Link to Pubmed [PMID] – 33846363
Link to DOI – 790410.1038/s41598-021-86784-0
Sci Rep 2021 Apr; 11(1): 7904
Biobanks and cohort studies are increasingly utilizing chemical stabilizers to collect and store stool samples for downstream DNA-based microbiome analyses. While stabilizers permit ambient-temperature collection and storage of samples for gut microbiome studies, the use of the same sample type for downstream metabolomics assays has not been explored. Microbiome-metabolomics analysis of fecal samples is increasingly getting attention to further elucidate the mechanisms by which the gut microbiota influences the host.

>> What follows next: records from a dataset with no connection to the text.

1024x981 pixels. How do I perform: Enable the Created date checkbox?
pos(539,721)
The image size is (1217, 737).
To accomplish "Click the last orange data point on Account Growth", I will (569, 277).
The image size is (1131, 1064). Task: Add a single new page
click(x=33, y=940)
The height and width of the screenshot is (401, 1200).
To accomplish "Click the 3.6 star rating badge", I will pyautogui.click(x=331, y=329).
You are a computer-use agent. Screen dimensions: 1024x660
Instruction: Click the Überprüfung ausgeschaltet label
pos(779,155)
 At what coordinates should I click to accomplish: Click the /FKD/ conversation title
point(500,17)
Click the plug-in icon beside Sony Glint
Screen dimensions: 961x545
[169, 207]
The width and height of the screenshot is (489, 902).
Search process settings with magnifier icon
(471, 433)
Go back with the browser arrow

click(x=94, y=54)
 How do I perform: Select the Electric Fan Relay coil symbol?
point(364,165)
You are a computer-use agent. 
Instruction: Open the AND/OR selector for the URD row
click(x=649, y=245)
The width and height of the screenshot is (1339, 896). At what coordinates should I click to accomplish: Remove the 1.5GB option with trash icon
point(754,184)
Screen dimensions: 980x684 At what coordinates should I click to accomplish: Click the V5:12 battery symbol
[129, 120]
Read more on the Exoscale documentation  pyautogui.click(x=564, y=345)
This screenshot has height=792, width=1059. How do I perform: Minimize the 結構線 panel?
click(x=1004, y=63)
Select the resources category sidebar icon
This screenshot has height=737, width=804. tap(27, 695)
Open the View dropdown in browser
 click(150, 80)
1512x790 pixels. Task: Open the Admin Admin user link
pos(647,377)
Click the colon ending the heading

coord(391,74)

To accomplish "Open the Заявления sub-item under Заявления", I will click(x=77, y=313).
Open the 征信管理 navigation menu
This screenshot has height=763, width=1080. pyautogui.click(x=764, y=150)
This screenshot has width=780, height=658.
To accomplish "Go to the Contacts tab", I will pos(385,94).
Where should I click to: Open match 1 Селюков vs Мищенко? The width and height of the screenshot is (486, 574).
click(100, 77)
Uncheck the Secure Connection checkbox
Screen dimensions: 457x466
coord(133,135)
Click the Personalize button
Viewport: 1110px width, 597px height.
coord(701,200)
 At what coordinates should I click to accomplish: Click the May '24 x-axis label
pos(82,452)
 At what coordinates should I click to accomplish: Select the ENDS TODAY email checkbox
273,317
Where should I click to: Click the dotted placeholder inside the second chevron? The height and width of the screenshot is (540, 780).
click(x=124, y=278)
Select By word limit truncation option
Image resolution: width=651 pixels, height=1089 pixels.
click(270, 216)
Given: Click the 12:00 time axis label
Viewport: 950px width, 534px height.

In this study, we evaluated fitness-for-purpose of OMNIgene-GUT-collected stool samples for downstream metabolomics assays in the scope of fecal bile acids (BA) quantification. Biocrates Bile Acids Kit was used for the quantification of BA from eight healthy donors’ samples collected in (1) OMNIgene-GUT kit and (2) snap frozen in -80 °C in duplicates. A highly selective reversed phase LC-MS/MS analysis method in negative ion multiple reaction monitoring (MRM) detection mode was applied to determine the BA concentrations in each sample.Total fecal BA levels were detectable in OMNIgene-GUT-collected samples (range: 29.9-903.7 pmol/mg). Paired t-test confirmed that there was a significant difference in the total BAs between the OMNIgene-GUT and snap frozen samples (p 0.05). Passing-Bablok method comparison and correlation analyis showed a high degree of correlation in the relative concentrations of CA, CDCA, DCA and LCA between OMNIgene-GUT and snap frozen samples. For these four bile acids, the two methods are comparable at an acceptability bias of 30%. We conclude that the OMNIgene-GUT-collected stool samples are fit-for-purpose for downstream fecal bile acids analysis.